Conventional colon cleansers only focus on detoxification in the colon. Herbal colon cleansers, because of their fiber content, can help bind toxins in the digestive tract and eliminate these from the system.

However, toxins such as heavy metals can only be effectively removed through chelation therapy.

Myth: The colon is simply a collection organ for the body's waste matter.

Truth: It takes about 6 to 8 hours for food to pass through your small intestine, where most of the digestion takes place. But the indigestible matter that is passed into the colon sits in the colon for about 72 hours before it is eliminated from the system. Here it is acted upon by the good bacteria in the colon. Fermentation takes place and this fermentation process produces nutrients that regulate such vital functions like cholesterol and glucose levels. Some of these nutrients nourish the liver; some provide energy for colon cells. Good bacteria proliferate in such an environment and establishes intestinal flora which in turn, helps the body to absorb nutrients. It also helps to support immune functions. Water, nutrients and salts are passed through the colon lining. The colon does much more than collect waste matter.

Myth: Colon Cleansing will help you lose weight

You may experience a loss of weight when you initially begin colon cleansing. But prolonged use of colon cleansers is not recommended as part of your weight loss management programs. This is because prolonged use of some herbs can cause side effects. Studies indicate that the fiber, the main ingredient in herbal colon cleansers, may help to reduce hunger pangs, resulting in the apparent experience of weight loss when using colon cleansers.3

Truth: A good colon cleanser will help to alleviate constipation which affects about 2 million Americans. It will aid the body to establish regular patterns of waste elimination establish healthy intestinal flora and help to detoxify the system through a nutritional maintenance program. Ask your doctor about the benefits of a colon cleansing program.

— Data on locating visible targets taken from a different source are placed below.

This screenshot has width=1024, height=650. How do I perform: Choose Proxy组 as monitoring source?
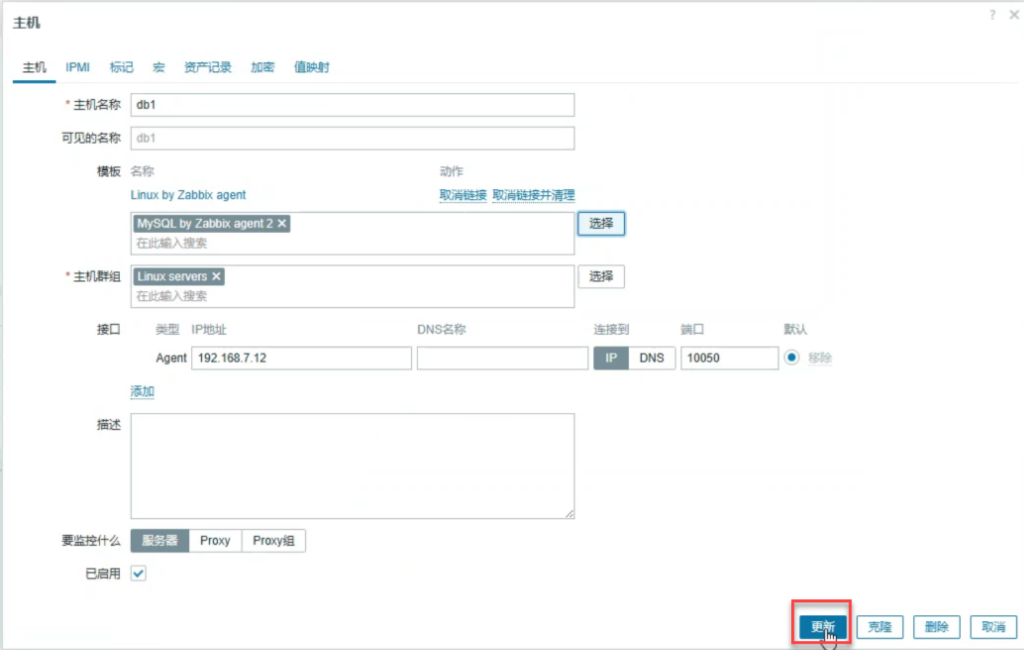click(273, 541)
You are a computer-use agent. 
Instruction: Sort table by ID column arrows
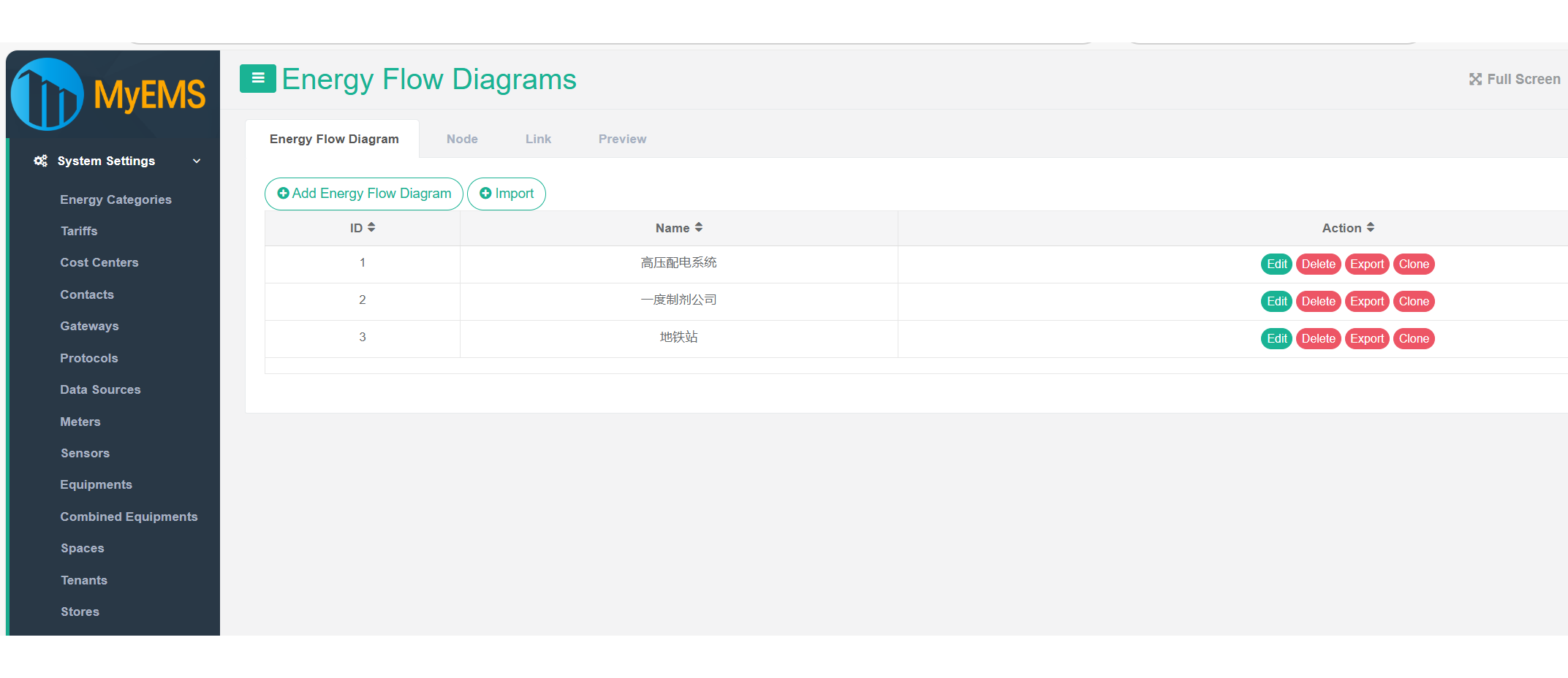(371, 228)
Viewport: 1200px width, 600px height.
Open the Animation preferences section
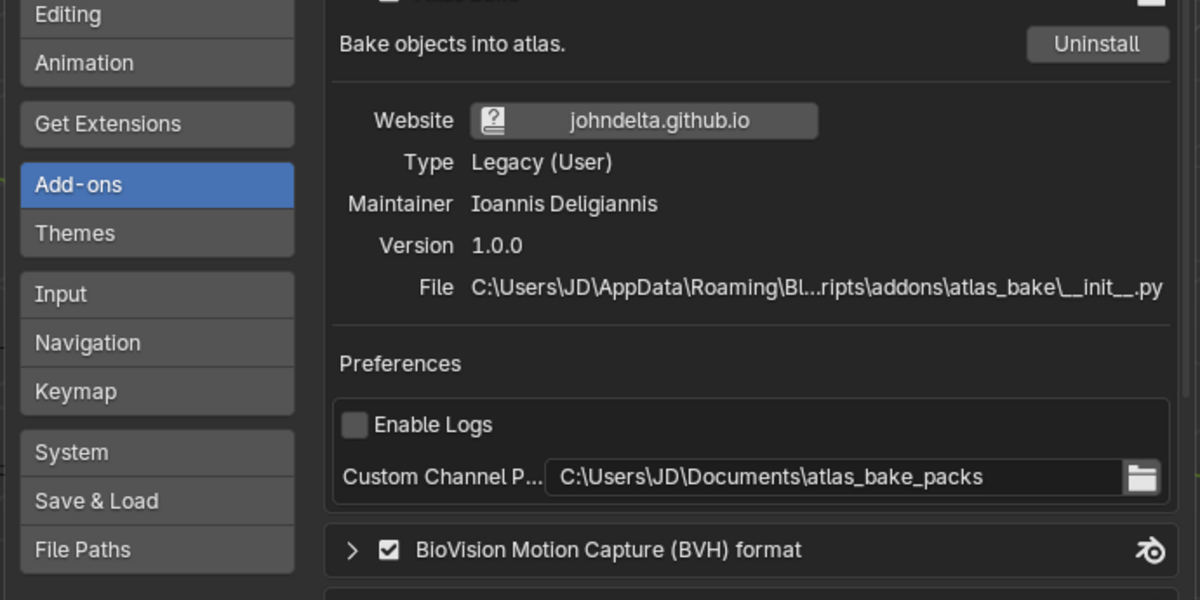(157, 63)
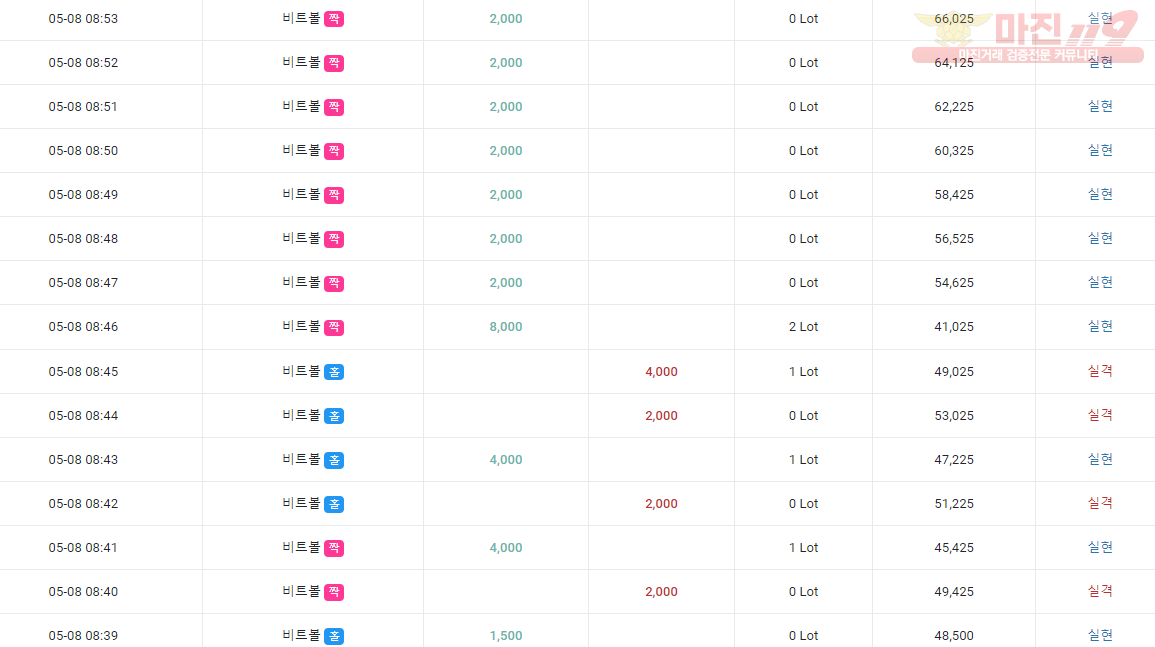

Colon health can be enhanced by a balanced diet consisting of plenty of fruits and vegetables, especially green leafy vegetables and probiotics. Avoid saturated fats and get regular exercise. If constipation persists, consult your doctor.

  1. Hochster H. (2007). ""Colon Health" Websites". Current Colorectal Cancer Reports
  2. Joe Schwarcz "I have a gut feeling something's wrong here." The Gazette Saturday, April 05 2008
  3. J.L. Slavin. Dietary fiber and body weight. Nutrition 2005; Mar;21(3):411-8. PubMed:15797686.